■ **STATED EXERCISE 1**
According to the press release about the carjacking sentence, how long is the prison term imposed on Brittany Nicole Harper?
■ **STATED EXERCISE 2**
Carry on the press release about the Missouri woman's carjacking sentence, picking up after its last sentence.

■ **EXCERPT**
-- BEGIN --
BIRMINGHAM – A federal judge today sentenced a Missouri
woman to more than 19 years in prison for conspiracy and armed carjackings
connected to a four-state crime spree in 2016 that ended with her partner’s
death in a shoot-out with police in Florida, announced U.S. Attorney Jay E.
Town and FBI Special Agent in Charge Johnnie Sharp Jr.
U.S. District Judge Madeline Hughes Haikala sentenced
BRITTANY NICOLE HARPER, 32, of Joplin, Mo., to 19 years and three months in
prison on one count of conspiracy to transport a stolen vehicle across state
lines, two counts of transporting a stolen vehicle across state lines, three
counts of carjacking and one count of brandishing a gun during a crime of
violence. Harper pleaded guilty to the charges in January. In exchange for
Harper’s plea, the government agreed to drop a second count of brandishing a
gun during a crime of violence.
“Harper and her companion crossed four states violently
threatening the lives of innocent people,” Town said. “This was a rampage, not
a crime spree, and the 20 years Harper will spend behind bars compares well to
the grave fate suffered by her co-conspirator as a result of their shared
malevolence.”
“Harper, who with her partner moved through four states
carjacking vehicles and terrorizing citizens, thankfully, no longer poses a
threat,” Sharp said. “Today’s sentence guarantees Harper will spend many years
behind bars to face the consequences of her actions.
-- END --
■ **DATA SEGMENT**
-- BEGIN --
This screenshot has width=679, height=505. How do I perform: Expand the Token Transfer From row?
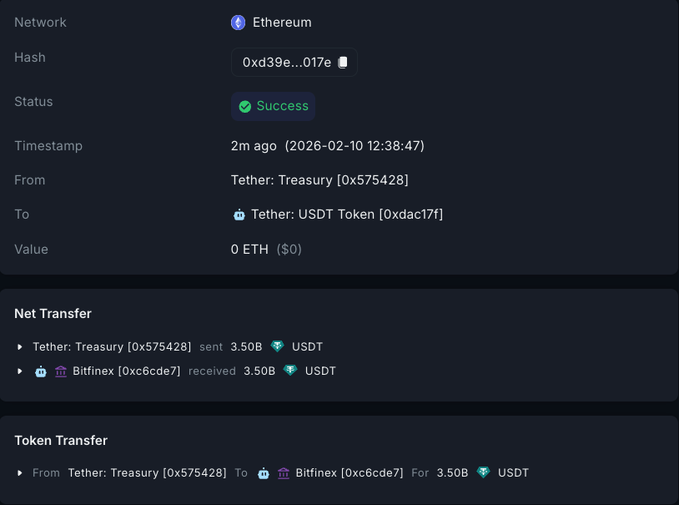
-- END --
■ **FINAL RESULT 1**
19 years and three months.

■ **FINAL RESULT 2**
“For days the world
watched as Harper and her boyfriend, Blake Fitzgerald, acted out some criminal
fantasy of being a modern day Bonnie and Clyde, but the consequences of their
actions in the Northern District of Alabama were very, very real,” said
Assistant U.S. Attorney Erica Williamson Barnes. “Early on a Sunday morning,
Harper and Fitzgerald kidnapped a young motel clerk in Tuscaloosa and forced
him to ride along with them for over an hour; they pointed a gun at a
restaurant employee trying to get to work in a busy shopping district; and they
invaded a normally sleepy residential neighborhood and kidnapped a mother in
her nightgown away from her two young children,” Barnes said. “Harper did not
wield the gun, but she played an active role in terrorizing these three victims
and the Northern District as a whole. The sentence imposed today holds her
accountable for that and sends the message that there is nothing romantic about
violent crime.”
The conspiracy between Harper and her male companion was “to
unlawfully obtain vehicles, by whatever means necessary,” including acts of
violence, and then to use the stolen vehicles as transportation between various
states, according to federal court records.
Police arrested Harper in Milton, Fla., on Feb. 5, 2016,
after a face-off with police in which her partner was shot and killed and she
was wounded.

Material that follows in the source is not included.